EXERCISE DIRECTIONS:
Lines of the material that include the string "will" should be returned.

GIVEN RECORDS:
* * *

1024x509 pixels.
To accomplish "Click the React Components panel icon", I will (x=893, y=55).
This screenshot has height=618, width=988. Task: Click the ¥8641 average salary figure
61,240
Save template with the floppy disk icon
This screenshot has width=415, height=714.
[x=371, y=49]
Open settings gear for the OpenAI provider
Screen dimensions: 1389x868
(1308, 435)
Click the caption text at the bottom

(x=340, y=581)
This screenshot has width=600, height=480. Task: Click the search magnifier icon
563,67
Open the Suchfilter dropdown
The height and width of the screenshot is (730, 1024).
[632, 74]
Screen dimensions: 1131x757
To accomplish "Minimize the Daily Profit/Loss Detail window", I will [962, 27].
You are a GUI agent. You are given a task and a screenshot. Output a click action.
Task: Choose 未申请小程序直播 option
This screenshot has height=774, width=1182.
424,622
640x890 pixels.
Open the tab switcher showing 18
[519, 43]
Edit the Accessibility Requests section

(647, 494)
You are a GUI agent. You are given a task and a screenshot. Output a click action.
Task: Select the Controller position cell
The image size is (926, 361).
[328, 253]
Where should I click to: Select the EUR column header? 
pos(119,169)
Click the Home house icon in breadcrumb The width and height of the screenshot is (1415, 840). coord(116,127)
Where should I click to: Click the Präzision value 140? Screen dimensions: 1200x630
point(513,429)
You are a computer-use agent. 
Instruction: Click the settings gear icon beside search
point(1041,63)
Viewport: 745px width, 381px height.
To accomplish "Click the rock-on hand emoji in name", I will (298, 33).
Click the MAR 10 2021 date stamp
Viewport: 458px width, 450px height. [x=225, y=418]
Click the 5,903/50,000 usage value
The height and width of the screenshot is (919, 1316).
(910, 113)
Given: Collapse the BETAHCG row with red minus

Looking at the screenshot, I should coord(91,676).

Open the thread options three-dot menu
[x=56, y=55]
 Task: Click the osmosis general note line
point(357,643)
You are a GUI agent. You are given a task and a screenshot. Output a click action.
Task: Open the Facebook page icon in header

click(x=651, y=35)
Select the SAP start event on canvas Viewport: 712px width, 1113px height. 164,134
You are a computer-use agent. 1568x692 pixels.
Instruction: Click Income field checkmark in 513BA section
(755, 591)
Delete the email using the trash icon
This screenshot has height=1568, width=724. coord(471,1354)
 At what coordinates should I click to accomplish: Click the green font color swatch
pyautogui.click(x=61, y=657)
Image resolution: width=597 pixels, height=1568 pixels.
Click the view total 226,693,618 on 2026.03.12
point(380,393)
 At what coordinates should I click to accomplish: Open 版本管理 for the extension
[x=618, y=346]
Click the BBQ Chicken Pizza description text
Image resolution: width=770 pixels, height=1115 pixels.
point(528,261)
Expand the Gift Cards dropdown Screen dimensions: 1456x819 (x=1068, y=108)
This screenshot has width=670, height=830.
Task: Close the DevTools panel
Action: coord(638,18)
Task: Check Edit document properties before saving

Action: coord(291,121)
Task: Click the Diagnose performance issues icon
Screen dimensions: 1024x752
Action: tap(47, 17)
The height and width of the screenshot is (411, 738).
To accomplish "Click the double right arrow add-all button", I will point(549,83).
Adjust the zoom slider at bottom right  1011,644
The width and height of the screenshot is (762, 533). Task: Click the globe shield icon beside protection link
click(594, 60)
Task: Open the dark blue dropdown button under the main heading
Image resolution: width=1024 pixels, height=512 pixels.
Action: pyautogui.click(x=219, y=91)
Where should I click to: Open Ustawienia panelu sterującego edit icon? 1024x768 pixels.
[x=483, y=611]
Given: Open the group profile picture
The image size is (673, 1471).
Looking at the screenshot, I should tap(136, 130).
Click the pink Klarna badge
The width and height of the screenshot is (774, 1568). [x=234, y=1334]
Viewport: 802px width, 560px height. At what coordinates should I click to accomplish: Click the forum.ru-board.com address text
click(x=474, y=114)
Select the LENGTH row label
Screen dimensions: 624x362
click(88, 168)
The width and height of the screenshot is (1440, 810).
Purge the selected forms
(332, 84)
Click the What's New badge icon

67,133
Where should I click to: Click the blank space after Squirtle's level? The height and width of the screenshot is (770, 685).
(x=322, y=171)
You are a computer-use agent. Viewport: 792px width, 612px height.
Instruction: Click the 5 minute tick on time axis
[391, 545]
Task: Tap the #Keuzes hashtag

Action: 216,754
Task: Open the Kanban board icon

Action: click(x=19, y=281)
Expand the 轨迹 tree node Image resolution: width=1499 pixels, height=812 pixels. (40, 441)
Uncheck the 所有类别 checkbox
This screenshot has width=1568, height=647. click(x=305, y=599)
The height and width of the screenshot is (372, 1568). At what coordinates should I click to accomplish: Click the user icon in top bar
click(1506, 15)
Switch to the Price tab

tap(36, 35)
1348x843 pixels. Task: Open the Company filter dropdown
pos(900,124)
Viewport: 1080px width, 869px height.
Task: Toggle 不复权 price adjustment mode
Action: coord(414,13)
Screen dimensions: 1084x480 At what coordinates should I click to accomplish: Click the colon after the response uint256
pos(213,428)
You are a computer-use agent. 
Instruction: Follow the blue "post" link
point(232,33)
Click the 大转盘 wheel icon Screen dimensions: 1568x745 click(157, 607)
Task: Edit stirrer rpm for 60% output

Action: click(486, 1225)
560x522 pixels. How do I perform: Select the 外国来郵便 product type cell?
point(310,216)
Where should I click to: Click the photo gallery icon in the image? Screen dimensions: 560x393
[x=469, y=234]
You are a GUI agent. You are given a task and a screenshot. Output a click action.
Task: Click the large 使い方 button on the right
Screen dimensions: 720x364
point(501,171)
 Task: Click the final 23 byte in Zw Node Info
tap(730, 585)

* * *

EXERCISE RESPONSE:
To accomplish "Click the React Components panel icon", I will (x=893, y=55).
To accomplish "Minimize the Daily Profit/Loss Detail window", I will [962, 27].
To accomplish "Click the rock-on hand emoji in name", I will (298, 33).
To accomplish "Click the double right arrow add-all button", I will point(549,83).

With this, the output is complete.